Texte fourni |
Le poétique sans l’écriture
« Nous voulions traduire sous forme papier toutes les émotions que l’on ressent sur le web« , racontent Mathieu Cénac et David Desrimais. Avec Olivia de Smedt et Pierre-Edouard Couton, ils s’occupent de la maison d’édition Jean Boîte. « Les premiers projets sont nés à l’époque de Tumblr. En 2012, nous avons ainsi publié un livre à partir du Tumblr Kim Jong-Il Looking at Things, ou un autre reprenant le projet 9 Eyes de l’artiste Jon Rafman. A partir de cette problématique, nous avons déplacés les questions de l’image à l’écriture. Nous avons ainsi commencé à travailler avec Kenneth Goldsmith, qui part du postulat qu’il n’y a pas besoin de produire de nouveaux texte puisqu’il y en a déjà trop. Avec une pratique de plagiat, de copie et de récupération, il a fini par se revendiquer de la poésie lorsqu’aucune des autres étiquettes ne pouvait accueillir les réflexions qu’il menait« .
Auteur d’une dizaine d’ouvrages de poésie, Kenneth Goldsmith s’est vu décerner le prix de poésie du MoMA en 2013. Pourtant, comme il nous l’expliquait il y a trois ans, il n’a jamais écrit une seule ligne. Après Theory en 2015 et Against Translation en 2016, Jean Boîte vient de publier L’écriture sans écriture, troisième ouvrage de ce non-auteur à paraître dans leur collection. La prochaine sortie, ce sera 1 The Road, premier ouvrage écrit par une Intelligence Artificielle. « Le livre s’appelle 1 The Road, comme le chef d’œuvre de Jack Kerouac. Une voiture en a refait l’itinéraire, en prenant des photos et ses sensations pures étape par étape. L’Intelligence Artificielle ne connaît que la littérature anglaise, elle n’a pas été sur internet, et son langage répond donc à tous les codes traditionnels du roman. Au bout de dix minutes de lecture, on oublie qu’on ne lit pas un auteur humain« .

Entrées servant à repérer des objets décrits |
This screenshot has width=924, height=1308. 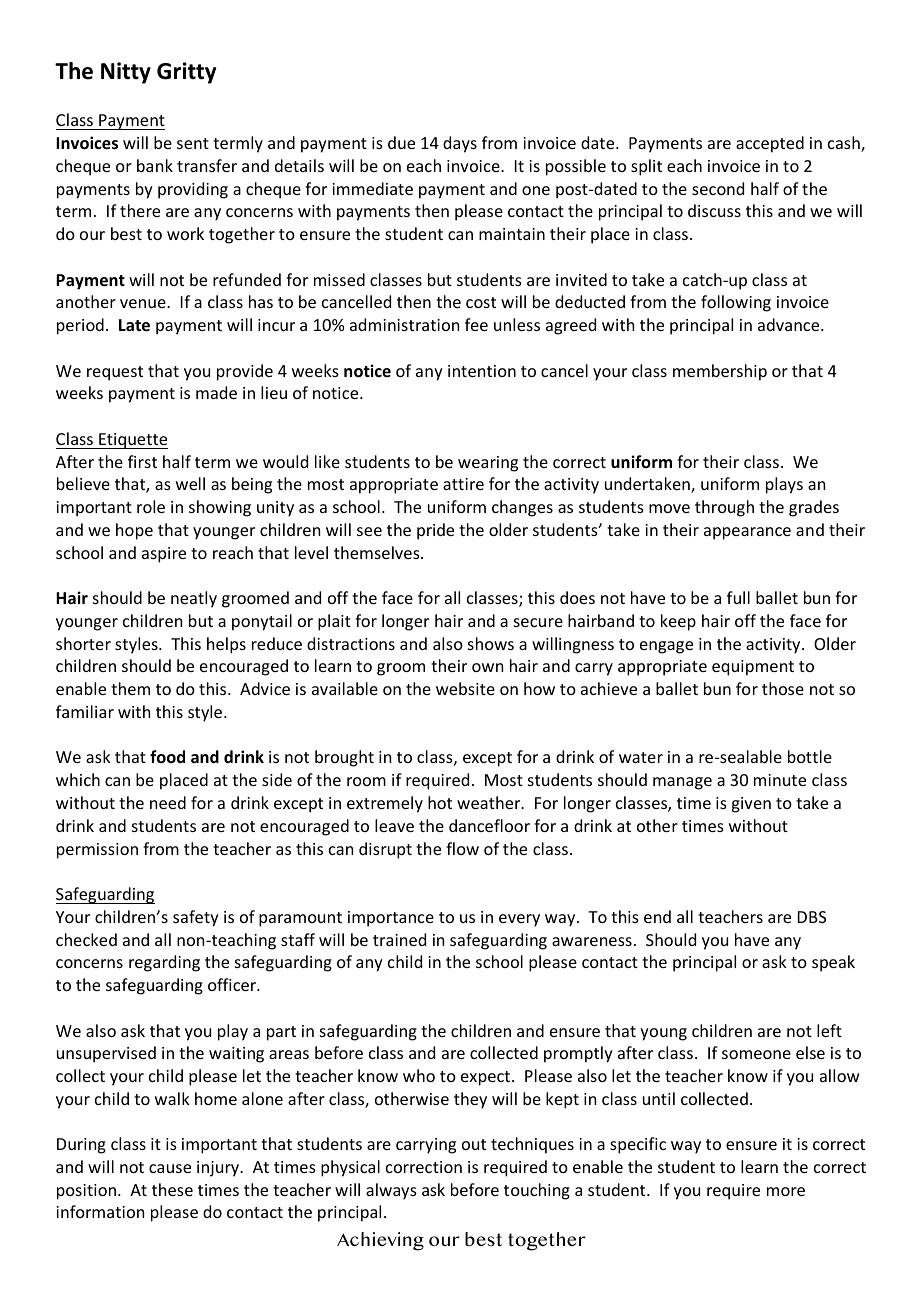 I want to click on equipment, so click(x=753, y=668).
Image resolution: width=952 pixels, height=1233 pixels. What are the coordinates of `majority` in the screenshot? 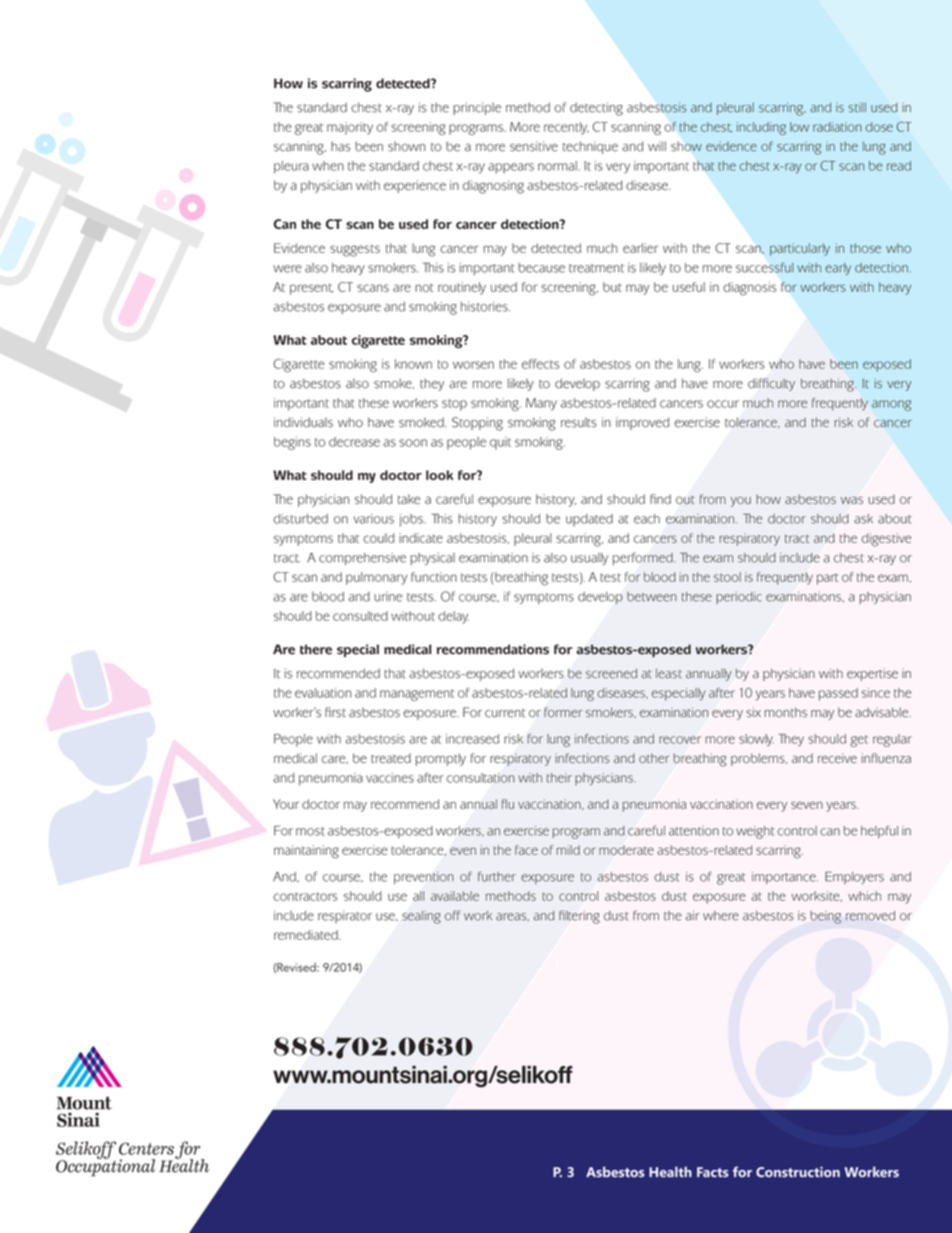 It's located at (350, 128).
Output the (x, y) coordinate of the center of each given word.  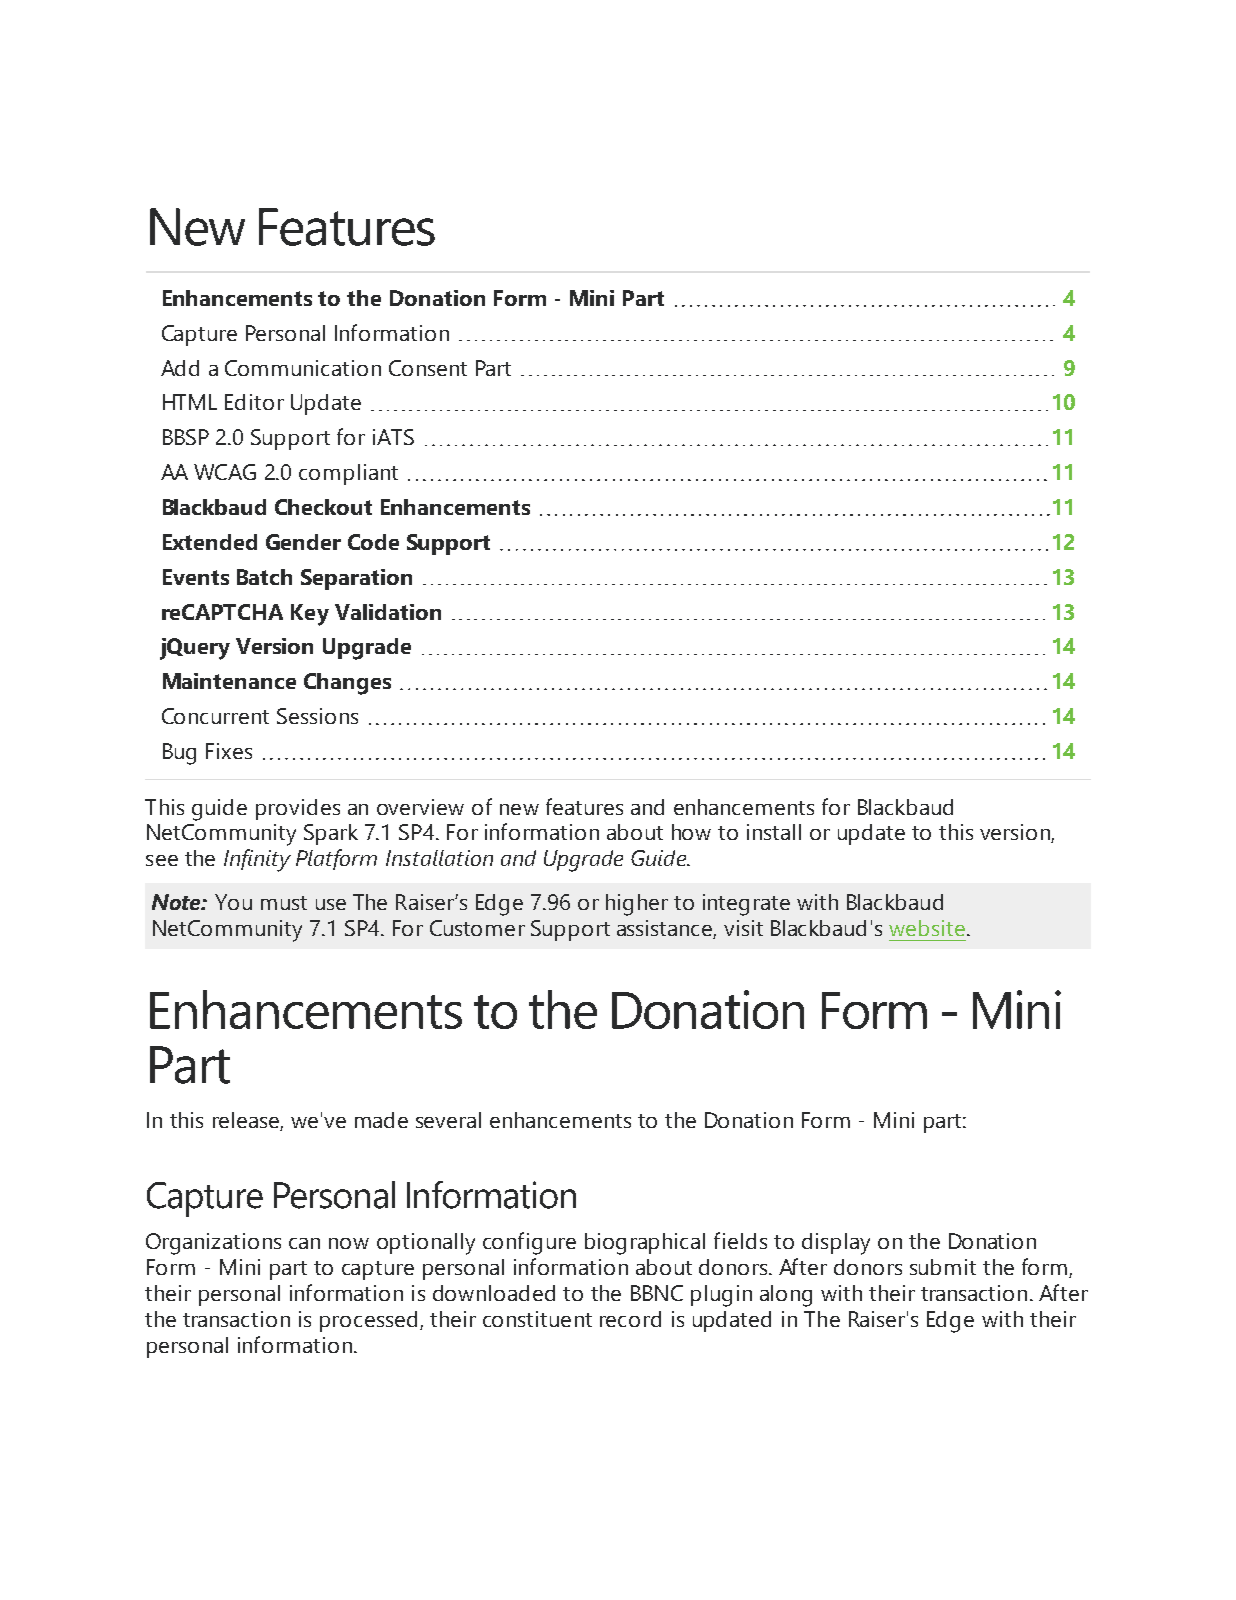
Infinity (257, 860)
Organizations (213, 1244)
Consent (428, 368)
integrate (746, 905)
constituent (537, 1319)
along (786, 1296)
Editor (254, 402)
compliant (348, 474)
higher (637, 905)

Consigne écrite 1 | Indiquez si chacune des affirmations suivantes concorde avec le texte fourni, en répondant par oui ou par non et en citant les mots décisifs de ce texte : (a) Kenneth Goldsmith a reçu le prix de poésie du MoMA en 2013 ; (b) l’Intelligence Artificielle qui a écrit 1 The Road a eu accès à internet ; (c) Against Translation a paru chez Jean Boîte en 2015.
Consigne écrite 2 | Réécrivez les entrées depuis la ligne contenant « Organizations (213, 1244) » jusqu’à la dernière ligne des entrées incluse, en remplaçant « Editor » par « Publisher » et en laissant tout le reste inchangé.
Ces entrées n’ont aucun rapport avec le texte fourni.

Réponse complète 1 |
(a) Oui : « Kenneth Goldsmith s’est vu décerner le prix de poésie du MoMA en 2013 ».
(b) Non : « elle n’a pas été sur internet ».
(c) Non : « Against Translation en 2016 ».

Réponse complète 2 |
Organizations (213, 1244)
Consent (428, 368)
integrate (746, 905)
constituent (537, 1319)
along (786, 1296)
Publisher (254, 402)
compliant (348, 474)
higher (637, 905)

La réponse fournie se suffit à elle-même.